Gut Arkadiusz, Haman Maciej, Gorbaniuk Oleg, Chylińskia Monika
Department of Cognitive Science, Nicolaus Copernicus University in Toruń, Toruń, Poland.
Department of Philosophy, The John Paul II Catholic University of Lublin, Lublin, Poland.
Front Psychol. 2020 Apr 7;11:596. doi: 10.3389/fpsyg.2020.00596. eCollection 2020.
Intensionality (or opacity) is a core property of mental representations and sometimes understanding opacity is claimed to be a part of children's theory of mind (evidenced with the false belief task). Children, however, pass the false belief task and the intensionality tasks at different ages (typically 4 vs. 5;1-6;11 years). According to two dominant interpretations, the two tests either require different conceptual resources or vary only in their executive or linguistic load.
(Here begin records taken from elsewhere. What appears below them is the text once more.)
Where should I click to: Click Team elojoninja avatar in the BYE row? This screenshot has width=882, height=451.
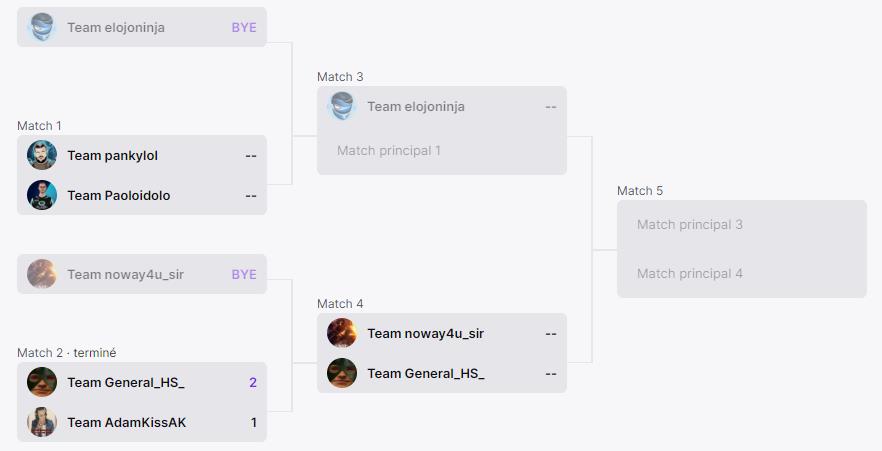(x=42, y=27)
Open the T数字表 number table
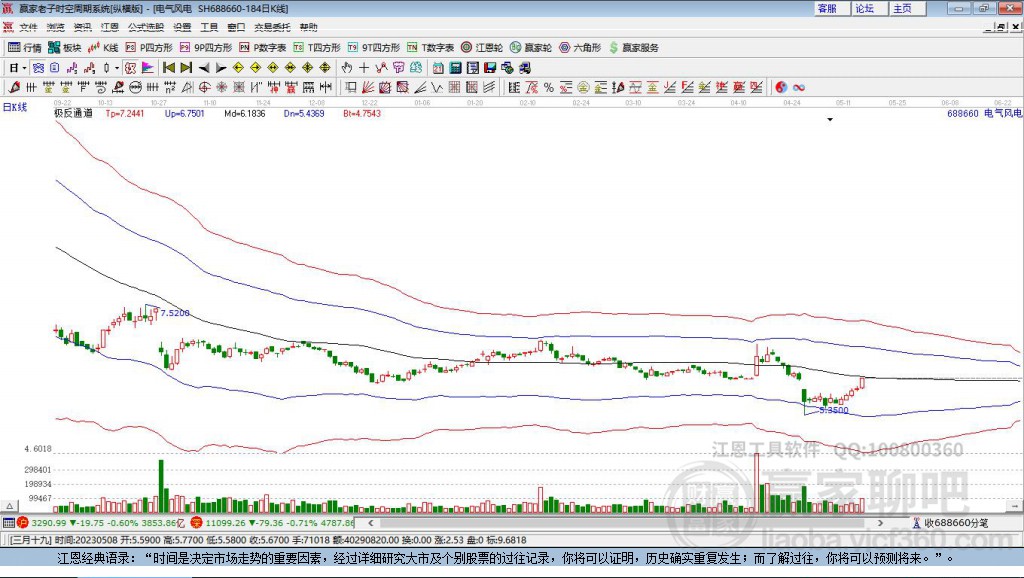This screenshot has height=578, width=1024. point(431,47)
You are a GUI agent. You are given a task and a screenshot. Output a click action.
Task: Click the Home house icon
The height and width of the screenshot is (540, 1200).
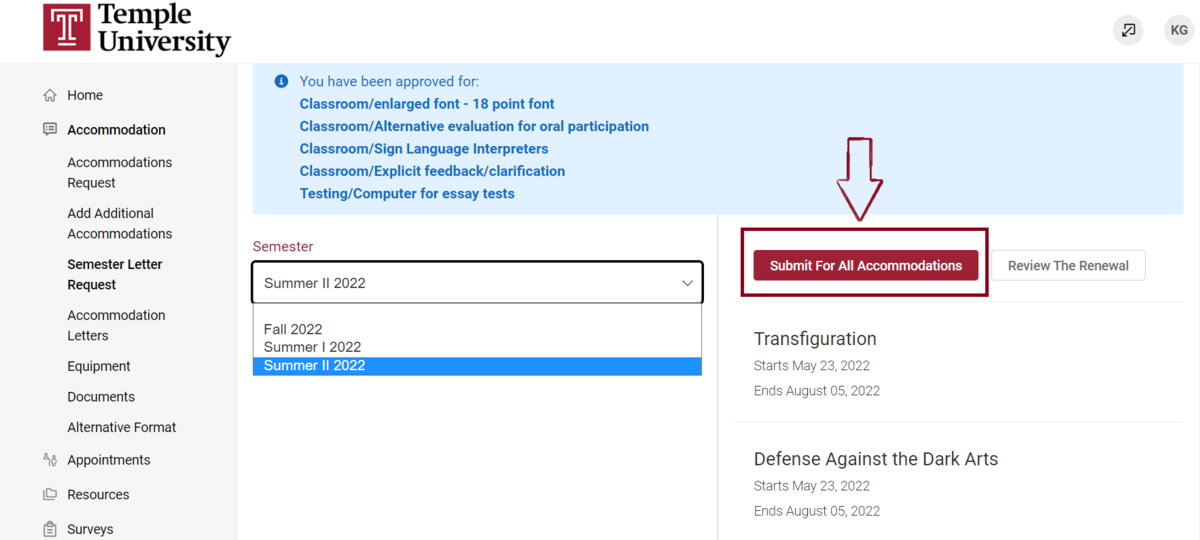coord(50,95)
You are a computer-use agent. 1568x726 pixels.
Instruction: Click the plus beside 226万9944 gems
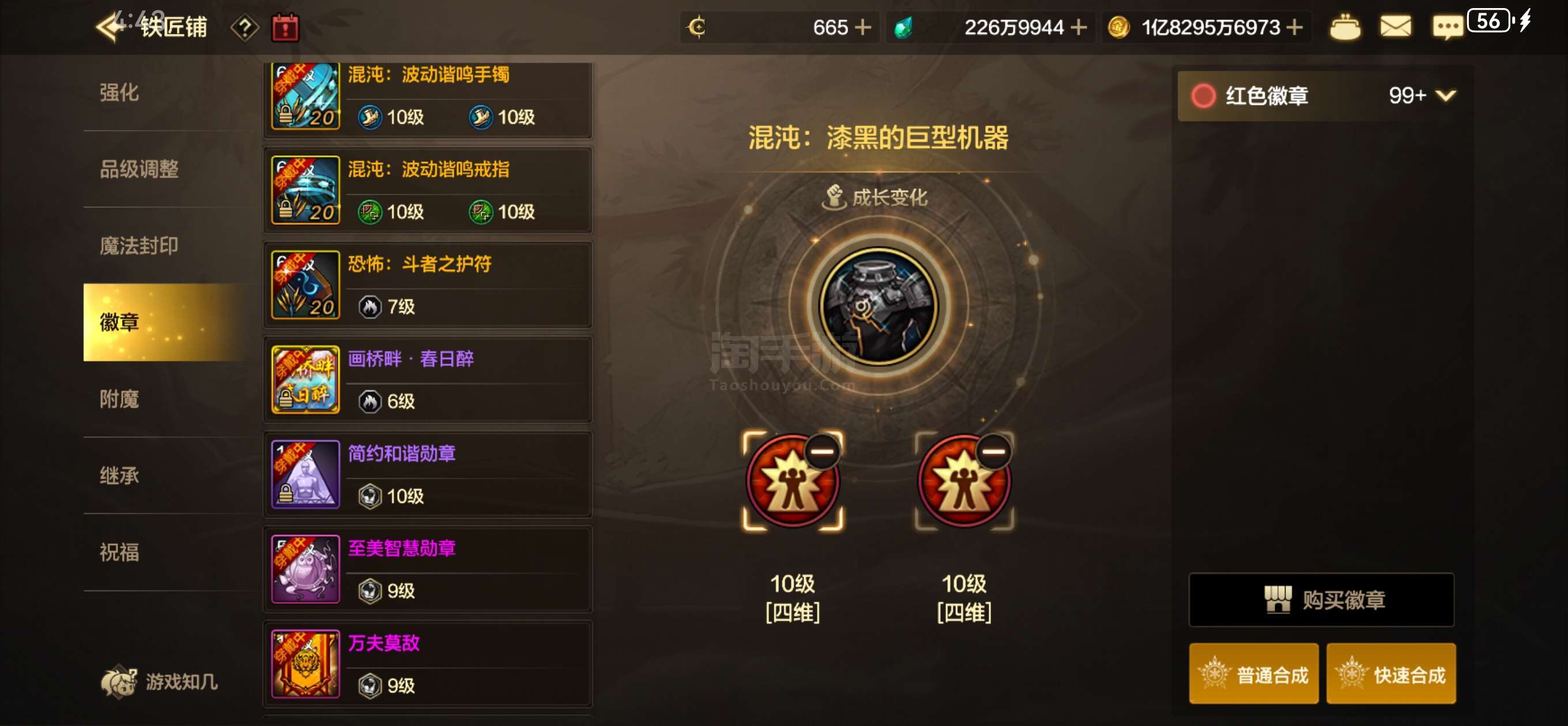tap(1079, 28)
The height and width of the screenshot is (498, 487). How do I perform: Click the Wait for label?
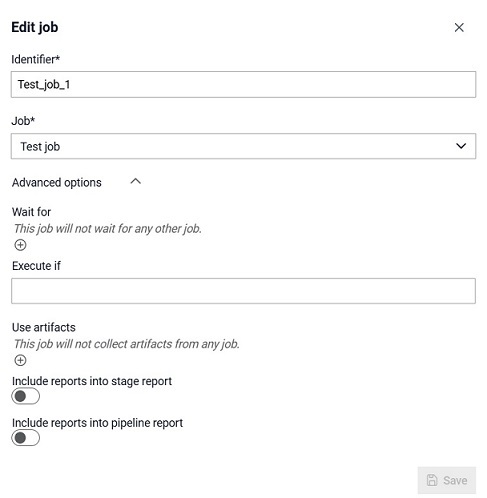[31, 212]
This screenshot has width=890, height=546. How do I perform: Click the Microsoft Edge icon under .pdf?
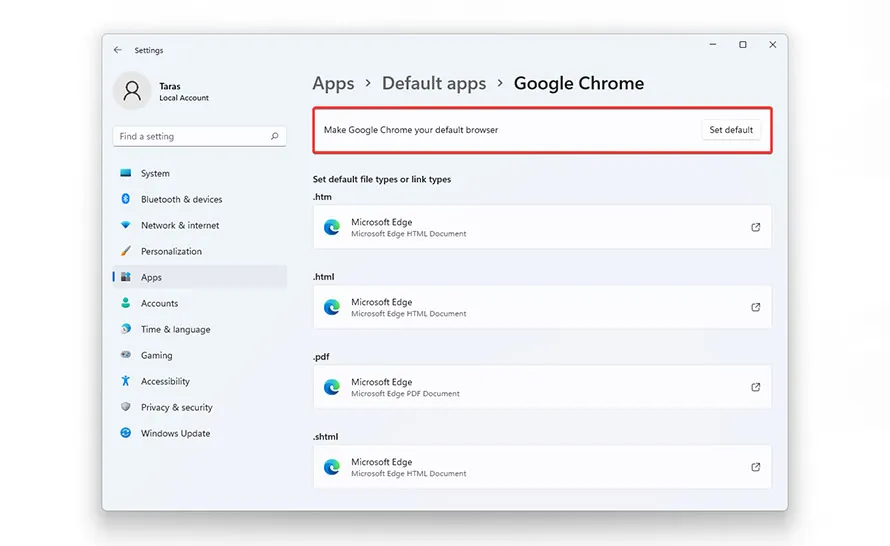pyautogui.click(x=332, y=387)
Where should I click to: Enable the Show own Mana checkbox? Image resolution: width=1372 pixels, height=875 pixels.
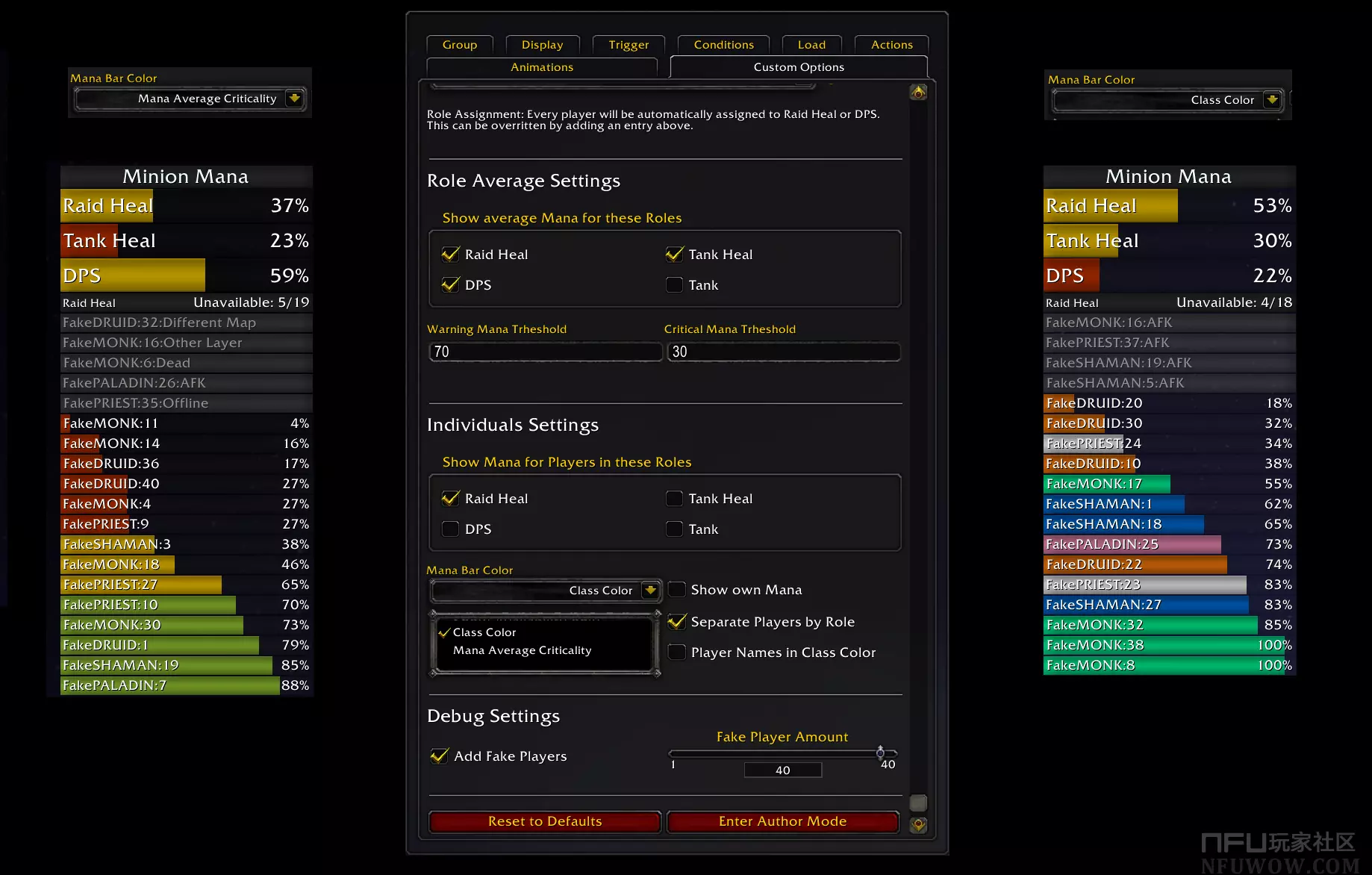click(x=677, y=590)
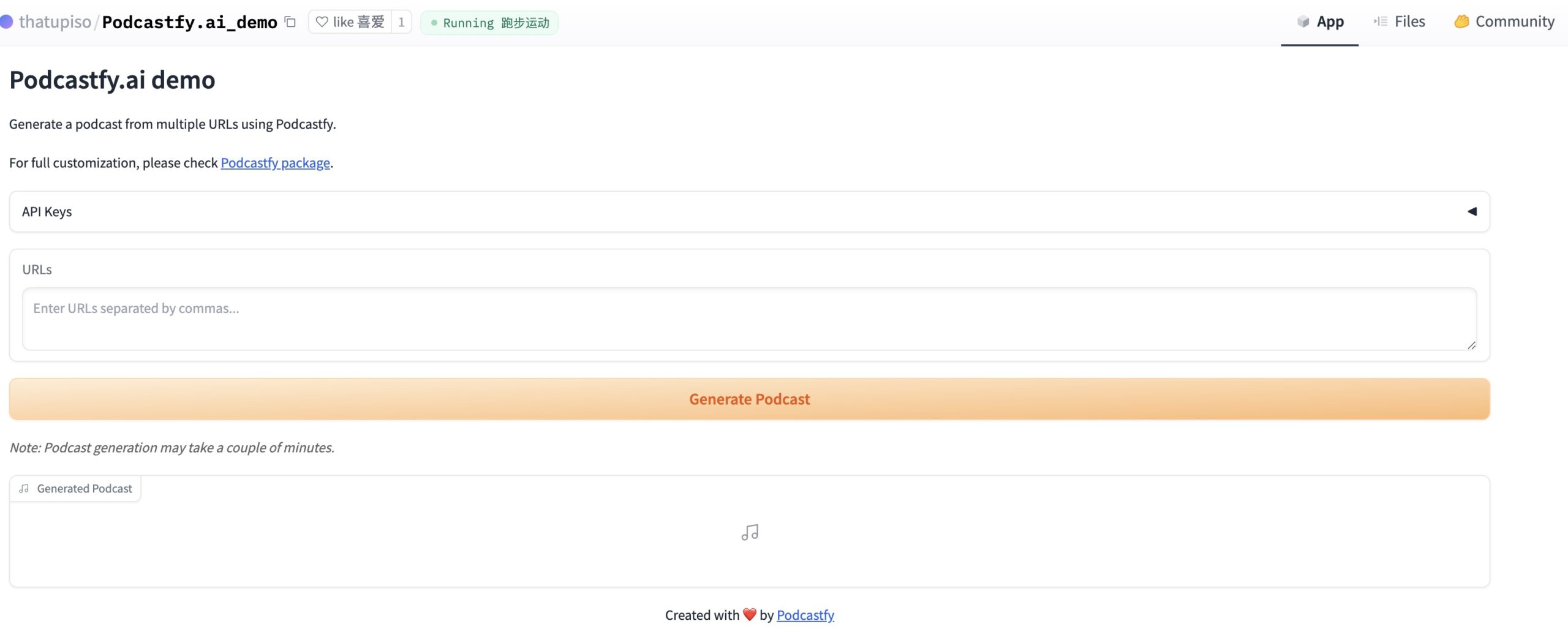Click the URLs textarea resize handle
This screenshot has width=1568, height=640.
click(1471, 345)
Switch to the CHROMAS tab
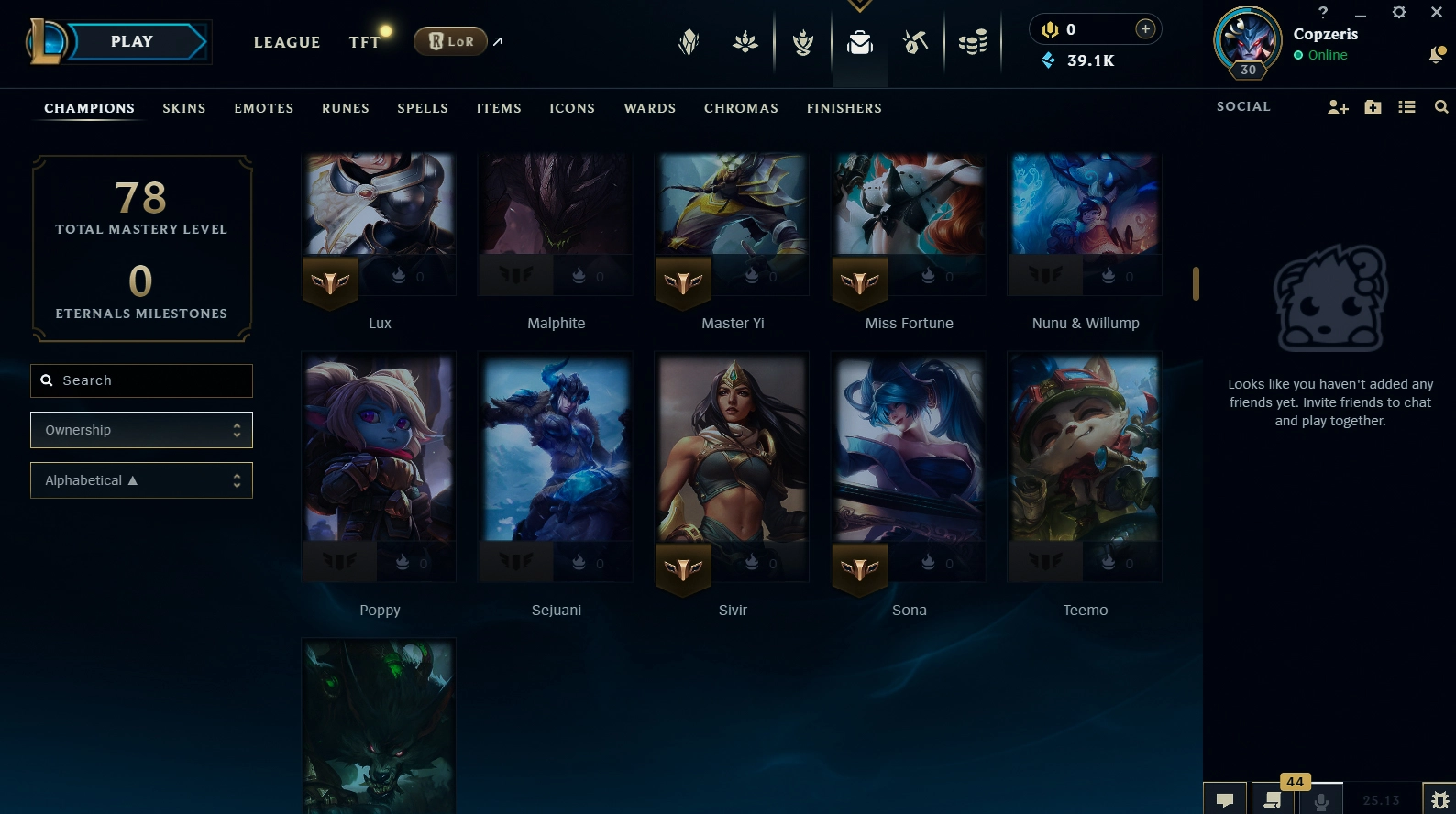 click(x=741, y=108)
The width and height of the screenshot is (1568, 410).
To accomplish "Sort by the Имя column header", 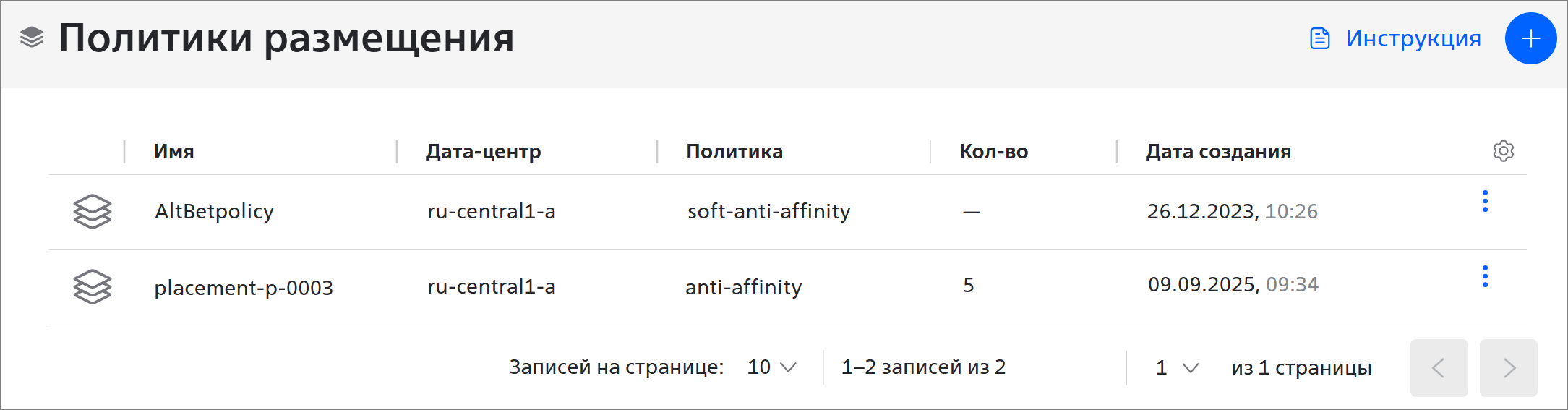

In two experiments, involving 120 children aged 3-6 (Experiment 1) and 75 children aged 4-6 (Experiment 2), we tested two variants of the executive load hypothesis: The differential linguistic complexity of the two tests, and the dual-name problem of the intensionality task. The former was addressed by standardizing and minimizing the linguistic demands of both tasks (contrasted with the typical narrative intensionality task), and the latter by introducing the dual-name problem into the false belief task as well, so that it was present in both tasks. We found that (1) two structurally different intensionality tasks shared more variance with each other than with the structurally similar false belief task, and that (2) introducing a dual label problem into the false belief task did not reduce the developmental gap. Our results speak against interpreting the difference between the time children pass the two tests entirely in terms of performative issues, and support the conceptual enrichment hypothesis. We discuss the theoretical relevance of these results, suggesting that they are best explained by fine-grained increments within the concept of belief, rather than a radical conceptual change. We conclude that understanding opacity of minds - which emerges between age 5 and 6 - is an important step toward a more advanced form of ToM.
内涵性(或不透明性)是心理表征的一个核心属性,有时人们认为理解不透明性是儿童心理理论的一部分(错误信念任务可作为证据)。然而,儿童通过错误信念任务和内涵性任务的年龄不同(通常分别为4岁和5岁1个月至6岁11个月)。根据两种主流解释,这两种测试要么需要不同的概念资源,要么仅在执行或语言负荷方面存在差异。在两项实验中,我们对120名3至6岁的儿童(实验1)和75名4至6岁的儿童(实验2)进行了测试,检验了执行负荷假设的两个变体:两种测试在语言复杂性上的差异,以及内涵性任务中的双名问题。对于前者,我们通过标准化并最小化两项任务的语言要求来解决(与典型的叙述性内涵性任务形成对比),对于后者,则通过将双名问题引入错误信念任务中,使两项任务都存在该问题。我们发现:(1)两个结构不同的内涵性任务之间的共同方差比它们与结构相似的错误信念任务之间的共同方差更多;(2)在错误信念任务中引入双标签问题并没有缩小发展差距。我们的结果反对完全从执行问题的角度来解释儿童通过两项测试的时间差异,并支持概念丰富假设。我们讨论了这些结果的理论相关性,认为最好用信念概念中的细粒度增量来解释,而不是激进的概念变化。我们得出结论,对心理不透明性的理解——在5至6岁之间出现——是迈向更高级心理理论形式的重要一步。